[
https://issues.apache.org/jira/browse/AVRO-1325?page=com.atlassian.jira.plugin.system.issuetabpanels:comment-tabpanel&focusedCommentId=13651288#comment-13651288
]
Scott Carey edited comment on AVRO-1325 at 5/7/13 9:10 PM:
-----------------------------------------------------------
Below are the limitations that concern me from AVRO-1274, in approximate
priority of my concern.
# Arbitrary properties are not supported, for example {"type":"string",
"avro.java.string":"String"} can not be built.
# SchemaBuilder.INT and other constants are public. Unfortunately, these are
mutable, and anyone could call addProp() on these, affecting others.
# Scopes are confusing, it is not always obvious when a
# Does not chain to nested types. Although there is limited chaining for
record fields, nested calls to the builder are required which prevents
supporting namespace nesting or other passing of context from outer to inner
scopes.
I have a prototype patch that builds on the work in AVRO-1274. The major
changes are to how scopes are handled for fields and unions, since adding
property support is not trivial on top of AVRO-1274 because there is much
ambiguity in what a call to add a property would apply to (the field, or the
type of the field?)
The following schema:
{code}
{"type":"record","name":"HandshakeRequest","namespace":"org.apache.avro.ipc","fields":[
{"name":"clientHash","type":{"type":"fixed","name":"MD5","size":16}},
{"name":"clientProtocol","type":[
"null",
{"type":"string","avro.java.string":"String"}]},
{"name":"serverHash","type":"MD5"},
{"name":"meta","type":[
"null",
{"type":"map","values":"bytes","avro.java.string":"String"}]}
]}
{code}
looks like this in the builder:
{code}
Schema result = SchemaBuilder
.recordType("HandshakeRequest").namespace("org.apache.avro.ipc").fields()

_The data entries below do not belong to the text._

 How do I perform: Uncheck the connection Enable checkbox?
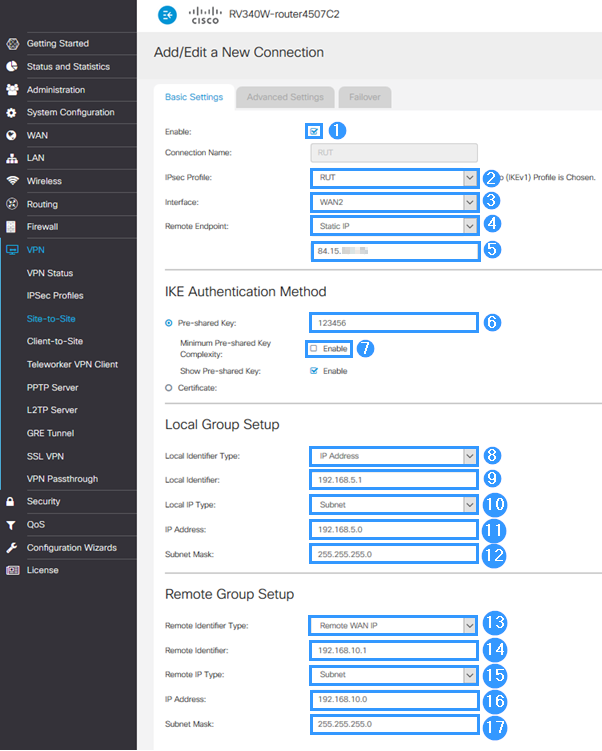[x=315, y=131]
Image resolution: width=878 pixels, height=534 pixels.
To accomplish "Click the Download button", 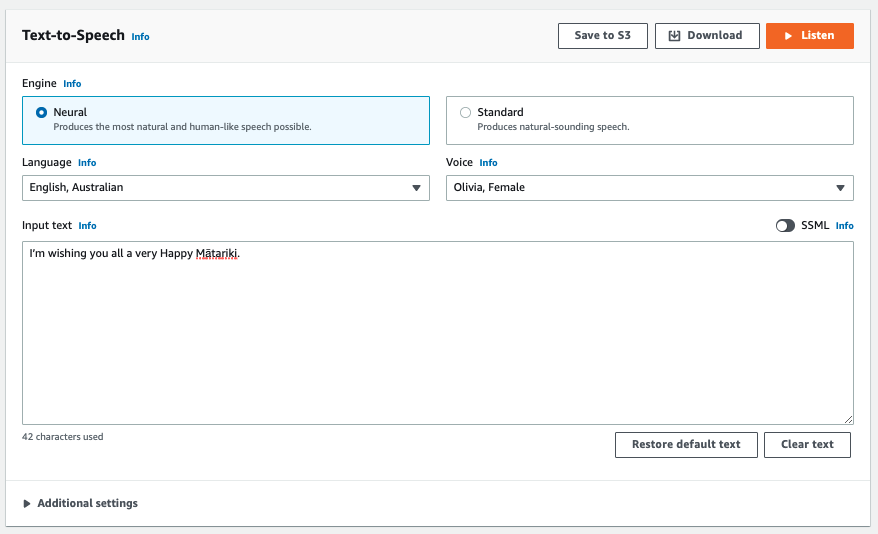I will click(706, 36).
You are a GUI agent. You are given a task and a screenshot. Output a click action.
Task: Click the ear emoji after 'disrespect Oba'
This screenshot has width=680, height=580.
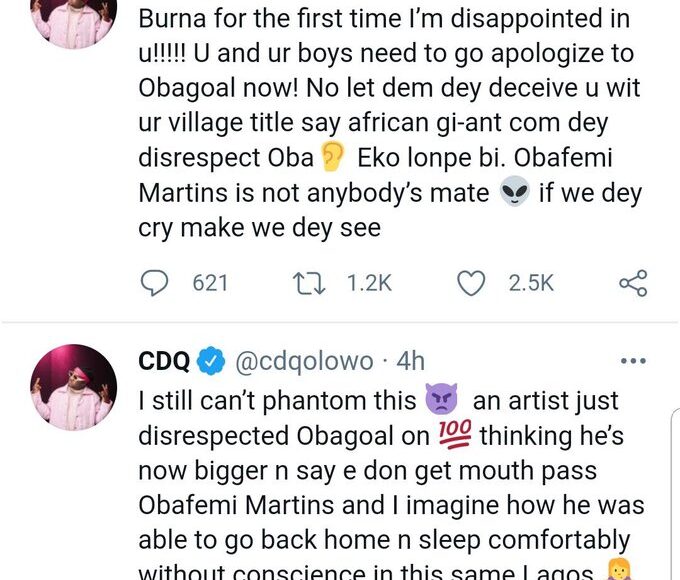coord(331,157)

.name("clientHash").type().fixed("MD5").size(16).noDefault()
.name("clientProtocol").type().unionOf()
.nullType().and()
.stringWith().prop("avro.java.string",
"String").endString().endUnion().noDefault()
.name("serverHash").type("MD5")
.name("meta").type().unionOf()
.nullType().and()
.map().prop("avro.java.string",
"String").values().bytesType().endUnion().withDefault(null)
.record();
{code}
It supports the same feature set that JSON schemas do:
* nesting of namespaces ("MD5" above automatically picks up the
"org.apache.avro.ipc" namespace)
* reference of named types by name .type("MD5") above for serverHash
And enforces other rules:
* union defaults are required to be the same as the first type in the union
* properties, doc(), namespace, and aliases work only in the contexts that
they are supported.
Supported features are scoped with many internal nested types, for example, the
field assembler returned by the record builder's fields() method has only two
methods -- name(String) and record(), and the type builder that name(String)

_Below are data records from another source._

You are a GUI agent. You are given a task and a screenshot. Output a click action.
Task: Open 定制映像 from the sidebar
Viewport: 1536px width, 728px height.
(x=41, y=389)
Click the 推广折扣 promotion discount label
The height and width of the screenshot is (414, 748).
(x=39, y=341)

returns type builder for a field, which has prop(String, String) for the field
and the available types, such as map(). A call to map() returns a map builder,
which has prop(String, String) again but for the map, and values() ends the use
of the map builder, changing scope to the nested type and returning down to the
fields assembler when that is complete.
h4. Remaining Work
* All primitive types are not supported yet (trivial)
* Shortcut methods need to be added for common use cases such as an optional
field.
* Naming of some things needs review -- it would be easier if enum, int, long,
default, etc were not reserved java key words :)
* Javadoc is nearly absent.
* There is some room for pushing more common work into parent types.
* Tests
* Attempt to replace the Schema.Parser logic with it, at minimum to test for
areas of improvement or missing features.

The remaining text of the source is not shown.